Em casa de meu pai, quando já fazíamos a matança não por estrita necessidade mas pelo prazer do convívio, procurávamos recuperar, até onde possível, a tradição.
Morto o porco, chamuscado (ultimamente a maçarico, antes com tojo gatanho que se ia propositadamente apanhar nos matos), barbeado e bem lavado, dependurado na escápula, aberto e sangrado e retiradas as tripas, comiam-se, com pão acabado de cozer, as postas de bacalhau assadas nas brasas, desfeitas em lascas, temperadas com muito alho e regadas de azeite. De seguida, as mulheres iam a Chiqueda (ou à rigueira, se levasse água) lavar as tripas (prática, obviamente poluente, abandonada a partir do momento em que houve água canalizada) em sucessivas águas, limpas de gorduras, passando-as por um gancho de cabelo apertado nos dedos e esfregadas com laranja e cebola.
Entretanto, o desmanchador retirava as vísceras do porco, após o que este era envolto num lençol que se fechava com alfinetes de dama e ficava a escorrer até ao dia seguinte.
Faziam-se as morcelas, enchendo as tripas (com a ajuda de um pequeno funil de tubo largo que não tinha outro uso) com alguma gordura, o sangue e arroz e comiam-se cozidas, acompanhadas de couve lombarda e batata e dos bofes e outras vísceras, também cozidos.
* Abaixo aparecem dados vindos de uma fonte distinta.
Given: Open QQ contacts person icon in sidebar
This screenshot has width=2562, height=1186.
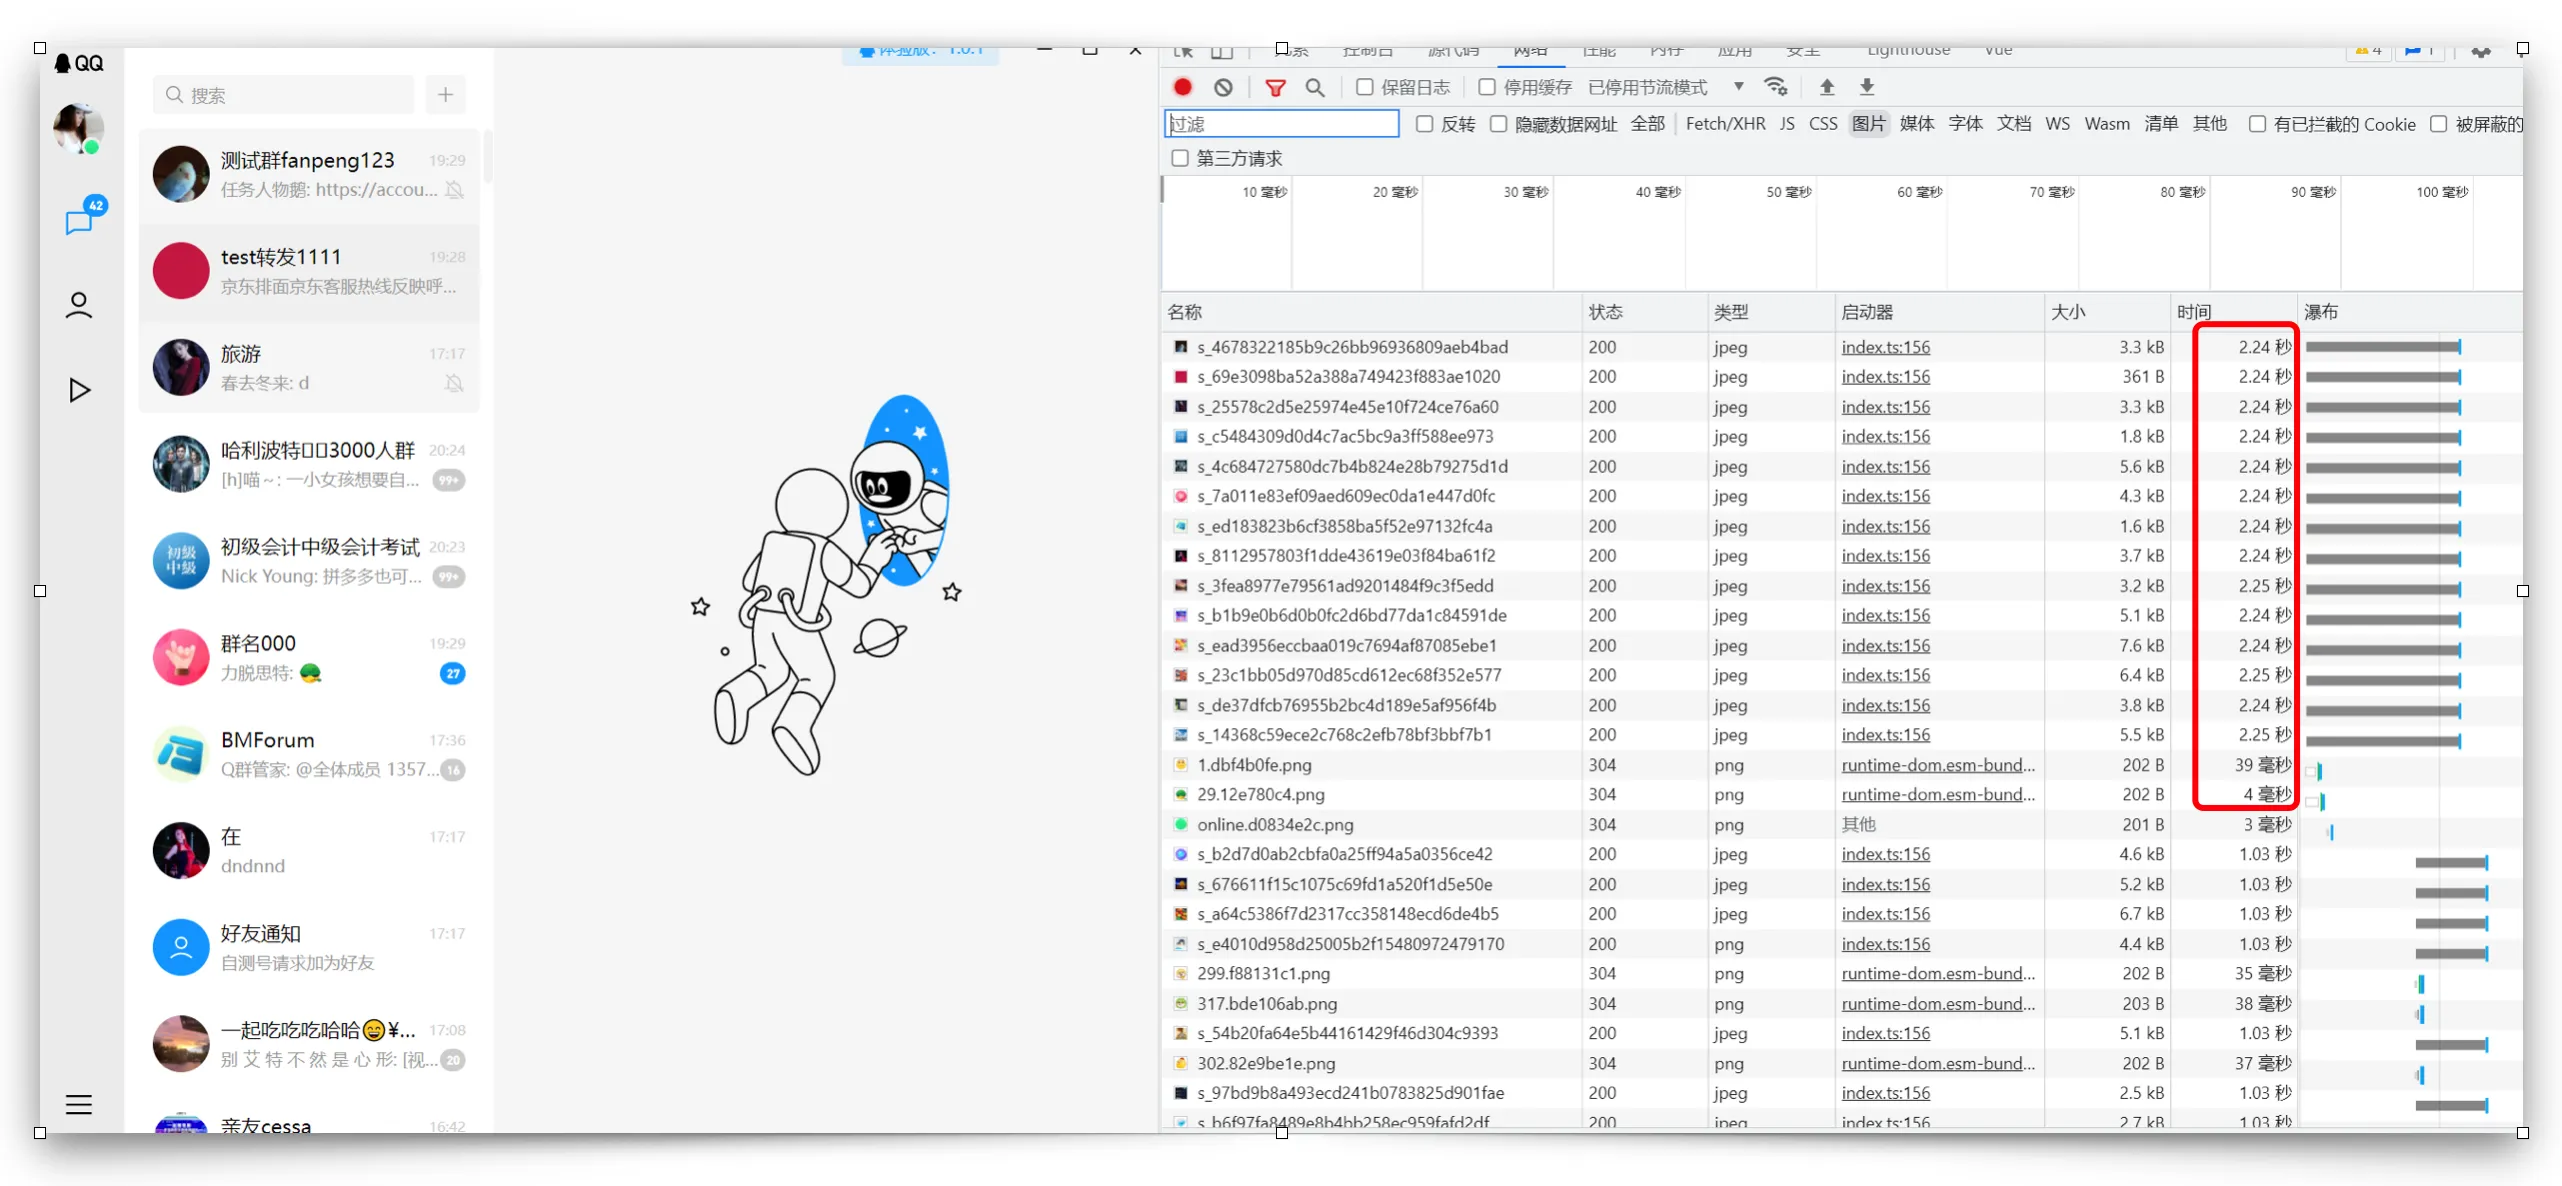Looking at the screenshot, I should coord(79,305).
O fígado, a que chamamos cachola, era cortado em cubos e frito em banha fresca num grande tacho de barro (peça que também não tinha outra utilidade durante o resto do ano), temperado apenas com sal, cominhos e vinho (o vinho só se acrescenta a meio da fritura para o fígado ficar bem rijo), era servido sobre fatias de pão, acompanhado com batatas cozidas. Um prato delicioso, de sabor forte, não especialmente recomendável a estômagos sensíveis.
O dia seguinte era para desmanchar o bicho.
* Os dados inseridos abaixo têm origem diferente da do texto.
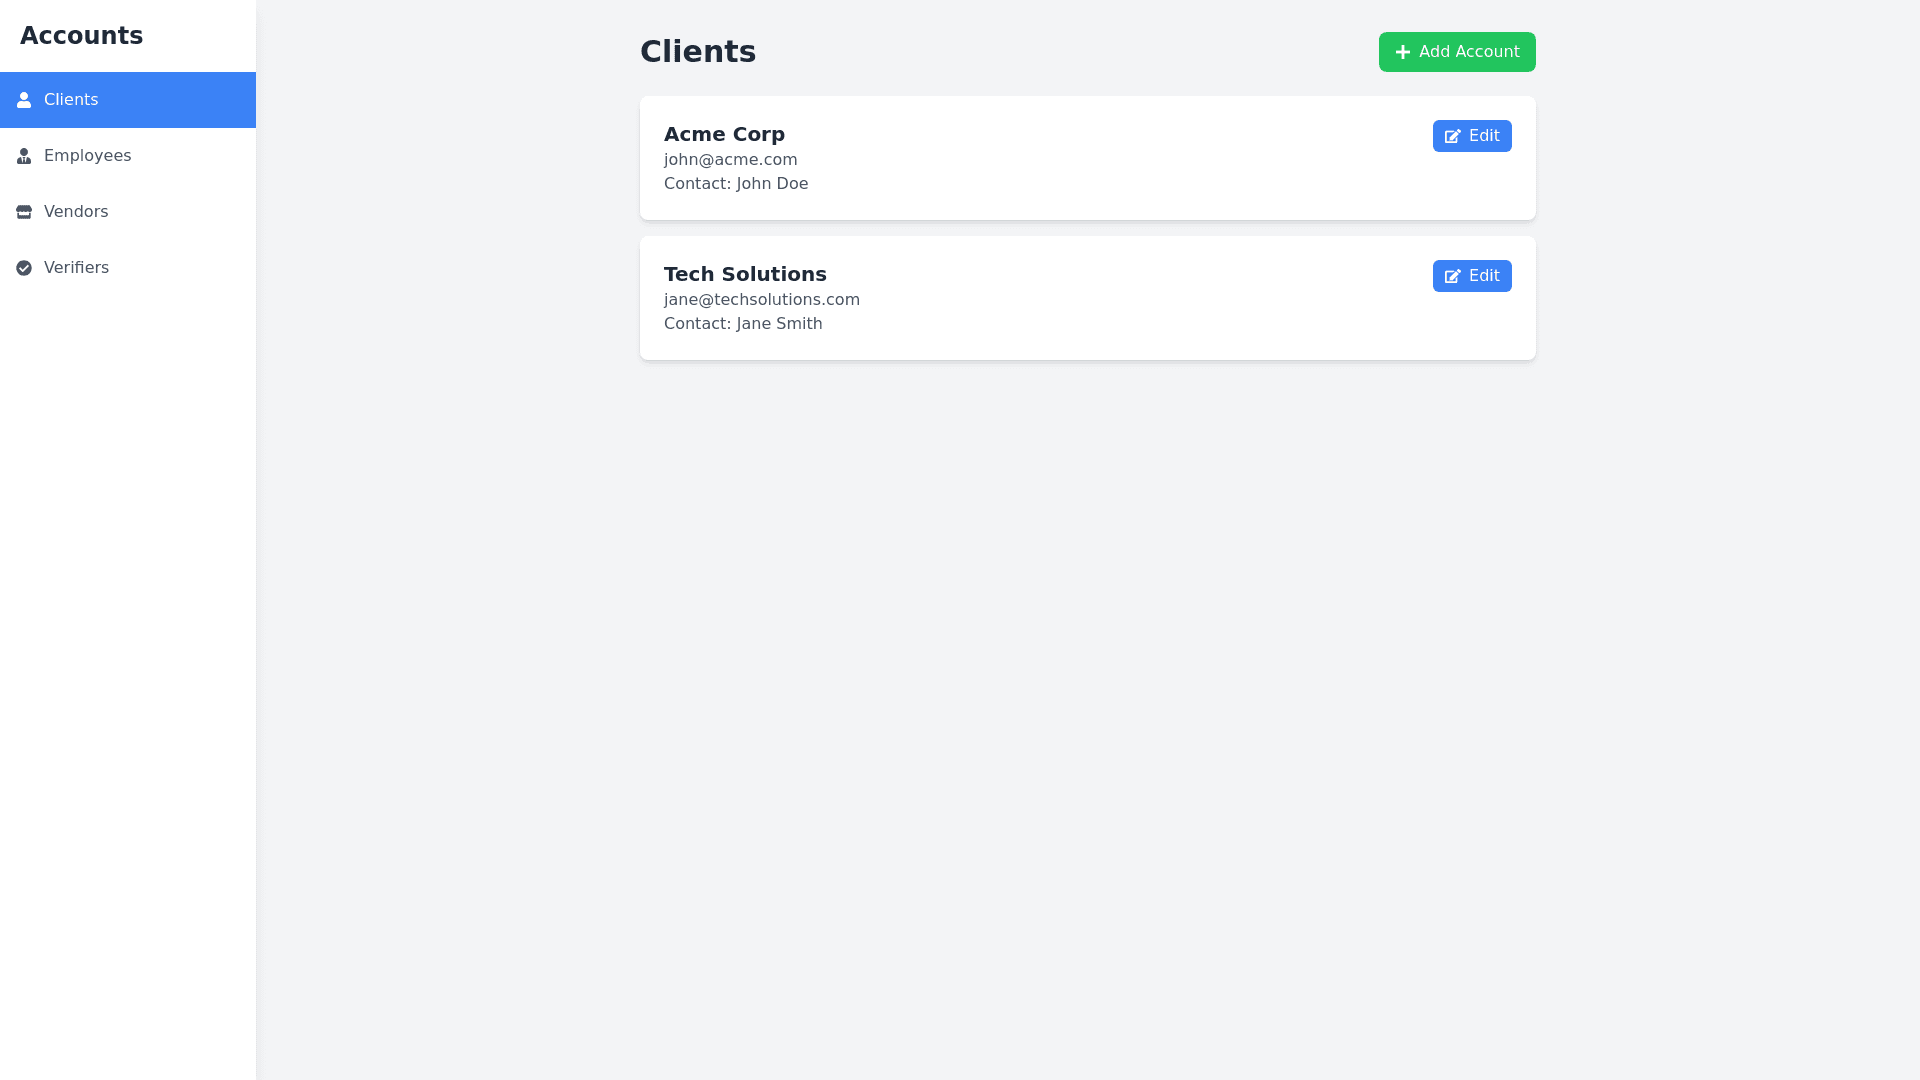Select the Clients sidebar item
The width and height of the screenshot is (1920, 1080).
[x=71, y=100]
Primeiro, no leito de gordura que envolve os rins, retirados estes, colados à espinha, um de cada lado, ligando a zona das costelas à da bacia, aí estavam dois pequenos músculos, os lombinhos, lombetos ou lombelos, como quiserem chamar à parte mais deliciosa do porco que, abertos, temperados com sal, assados nas brasas e cortados em pequenos cubos, regados com azeite, vinagre e alho migado eram comidos com pão, cada um com seu garfo, debicando na travessa.
Entretanto, a desmancha continuava, separando-se a carne da salgadeira da do fumeiro, cortando-se esta em pequenos pedaços que ficavam a marinar em vinho para, no dia seguinte, se fazer a chouriça.
Durante todo o tempo (excepto durante a matança, onde se não queriam pessoas que tivessem pena do animal que isso atrasava a morte), as crianças andavam sempre por perto e eram, frequentemente, chamadas pelo desmanchador para uma lição prática de anatomia (se queres ver o teu corpo, mata o teu porco).